The only downside to this game is that the combat hasn't aged that well. The combat is your standard turn based fair where you select an attack for each character and then they do said attack and then the enemy takes it's turn and does the same. While I don't like overly complicated battle systems, there isn't much need to think about tactics in this game, except for a couple of battles. This is helped a little by the fact enemies are visible on the map and, can occasionally, be avoided but there is still a lot of battles where it boils down to pick your area spell of choice and repeat two or three times till the battle is over and then repeat.
The good thing though is that the story and the characters hold up even though it is your standard boy saves the world and gets the girl story. So if your looking for a classic rpg to sink some time into give this one a shot. m.a.c
As a long time fan of Lunar I couldn't be happier with the remake on PSP. The ability to save your game in the character menu paired with the sleep function of Sony's handheld makes this long role-playing experience very approachable.

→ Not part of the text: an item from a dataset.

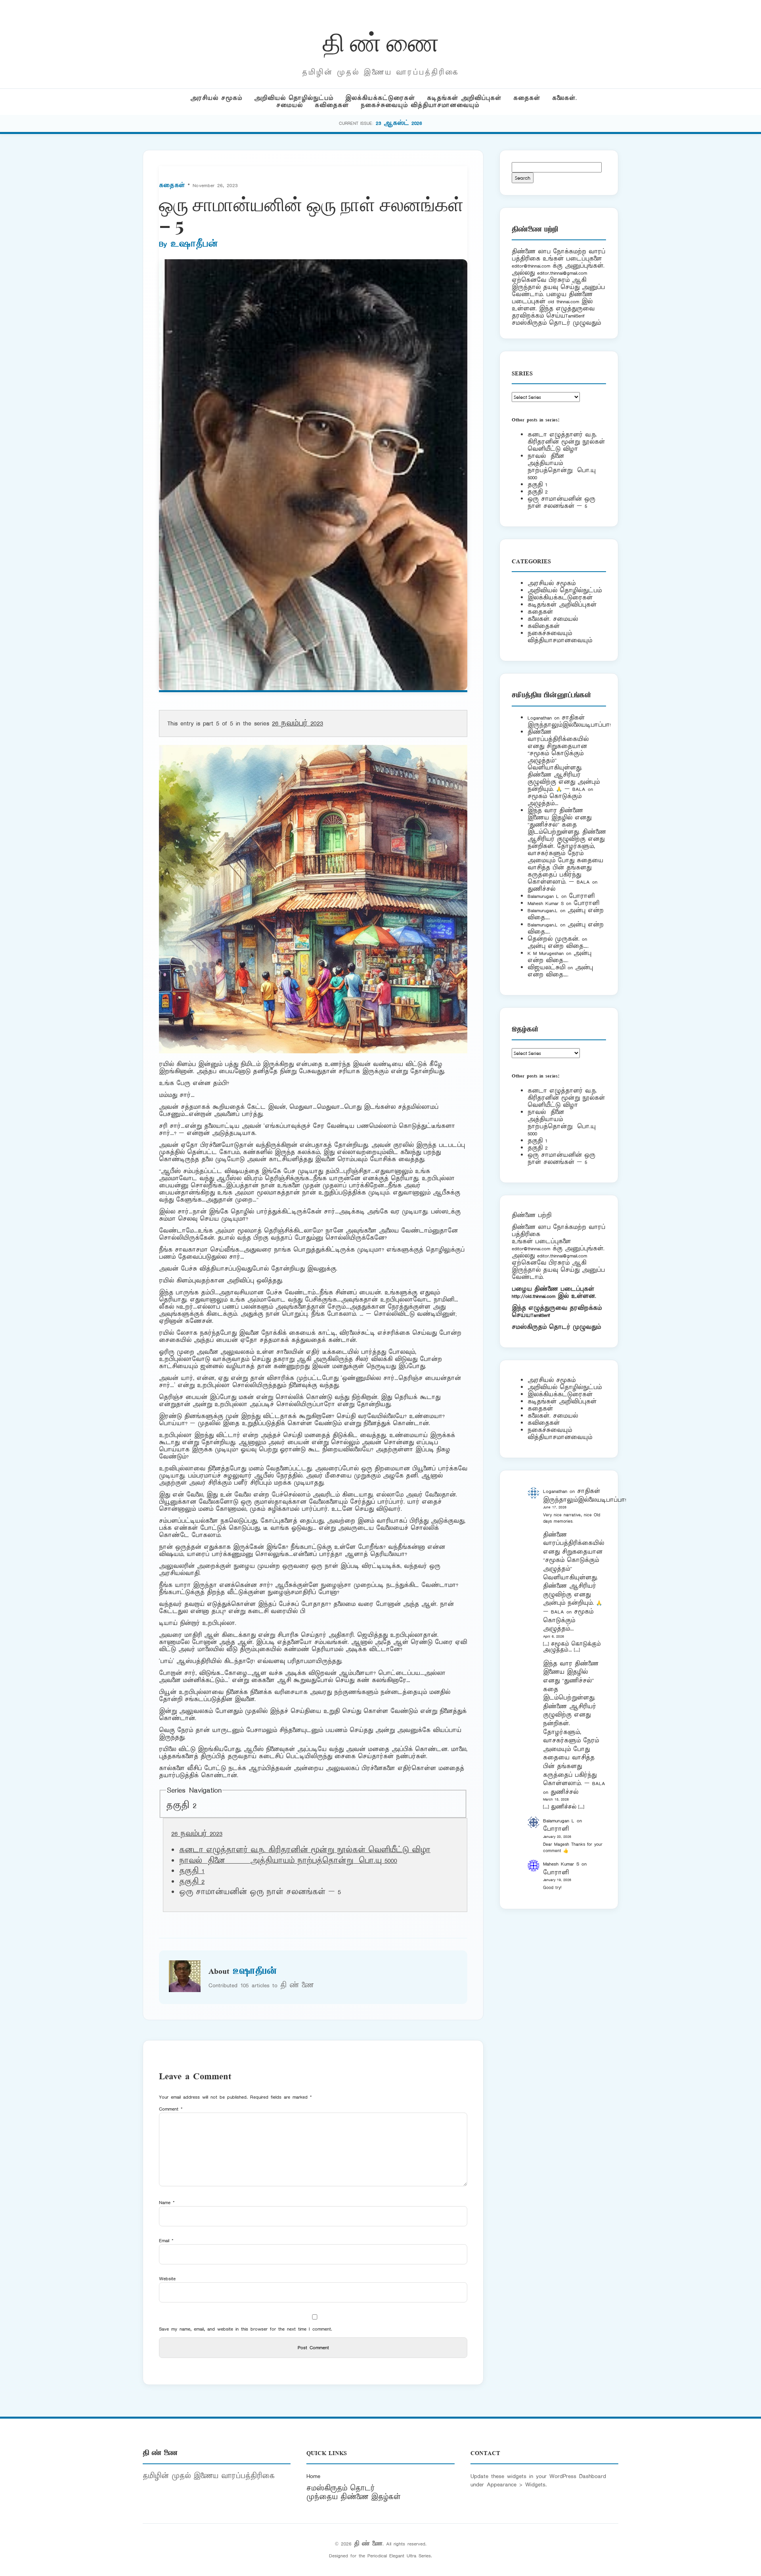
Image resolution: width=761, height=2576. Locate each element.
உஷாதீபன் (194, 244)
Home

Lunar: Silver Star Harmony is a great remake of a classic RPG game. With updated graphics and audio, fans of the series will flock to this PSP version, while those new to the series will enjoy is cheerful and humorous take on the RPG traditions.
Lunar: Silver Star Harmony's core mechanics may be more than a decade old, but thanks to redone graphics, voice acting, and dialogue, this one still has plenty of spring in its step. And while frequent load times and some pacing issues mar the overall experience, it's still an enjoyable RPG that never takes itself too seriously.
The gameplay/battle system are pretty basic for a jrpg, which is not odd, because it's a remake of a pretty old game. The storyline is decent, but nothing special. The characters are pretty nice. The graphics are very neat 2d. The most annoying thing is repetitive battles, a lot of them, so the good point is the game has auto battle AI (which is pretty lame at times, but sometimes I was so bored by the dungeons, I've used it).
An enjoyable old school adventure that has aged surprisingly well. The story might not be anything groundbreaking or memorable, and the respawning enemies can be a bit of a chore but for anyone after ~30 hours of traditional JRPG gaming, Lunar most certainly delivers.